(Stored data entries)
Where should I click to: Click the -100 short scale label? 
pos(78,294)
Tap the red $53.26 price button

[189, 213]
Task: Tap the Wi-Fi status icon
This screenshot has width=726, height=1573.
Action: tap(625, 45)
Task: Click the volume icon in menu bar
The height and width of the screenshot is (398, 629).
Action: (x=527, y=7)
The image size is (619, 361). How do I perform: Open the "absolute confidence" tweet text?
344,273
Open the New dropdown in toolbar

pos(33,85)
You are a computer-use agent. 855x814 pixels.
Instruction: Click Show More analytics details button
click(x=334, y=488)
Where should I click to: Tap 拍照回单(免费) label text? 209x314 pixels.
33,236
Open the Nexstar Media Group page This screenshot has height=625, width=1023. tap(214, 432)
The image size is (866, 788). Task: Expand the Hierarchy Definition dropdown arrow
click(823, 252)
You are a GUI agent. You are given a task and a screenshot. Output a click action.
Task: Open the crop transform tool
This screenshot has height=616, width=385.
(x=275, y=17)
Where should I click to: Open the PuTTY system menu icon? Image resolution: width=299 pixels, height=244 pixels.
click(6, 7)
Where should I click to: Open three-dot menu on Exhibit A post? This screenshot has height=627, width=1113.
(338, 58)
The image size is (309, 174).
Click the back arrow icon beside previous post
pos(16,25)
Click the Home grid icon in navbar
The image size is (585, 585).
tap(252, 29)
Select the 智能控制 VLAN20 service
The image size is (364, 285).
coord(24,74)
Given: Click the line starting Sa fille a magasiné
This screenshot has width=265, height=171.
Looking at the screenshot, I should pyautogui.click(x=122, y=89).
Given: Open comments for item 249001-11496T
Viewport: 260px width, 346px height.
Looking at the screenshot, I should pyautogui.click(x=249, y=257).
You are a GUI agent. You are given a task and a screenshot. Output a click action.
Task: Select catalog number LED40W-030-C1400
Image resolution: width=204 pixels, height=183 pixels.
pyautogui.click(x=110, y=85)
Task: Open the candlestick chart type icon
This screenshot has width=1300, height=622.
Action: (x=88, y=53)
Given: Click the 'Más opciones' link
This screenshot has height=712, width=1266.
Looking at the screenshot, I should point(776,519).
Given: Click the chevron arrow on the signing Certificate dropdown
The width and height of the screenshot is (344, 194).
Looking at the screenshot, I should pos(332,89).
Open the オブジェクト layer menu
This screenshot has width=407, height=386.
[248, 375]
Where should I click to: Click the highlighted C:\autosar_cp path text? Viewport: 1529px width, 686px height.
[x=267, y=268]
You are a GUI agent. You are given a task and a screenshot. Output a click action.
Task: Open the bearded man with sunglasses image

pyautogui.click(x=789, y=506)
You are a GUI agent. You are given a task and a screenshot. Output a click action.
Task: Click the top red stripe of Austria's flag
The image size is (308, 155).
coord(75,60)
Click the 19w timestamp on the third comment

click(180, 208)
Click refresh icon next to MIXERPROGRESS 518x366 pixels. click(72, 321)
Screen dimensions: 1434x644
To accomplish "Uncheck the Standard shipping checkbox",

• Your instructions:
Scan the data, and report each line that uses the word "Select".

• Result:
Select the 智能控制 VLAN20 service
Task: Select catalog number LED40W-030-C1400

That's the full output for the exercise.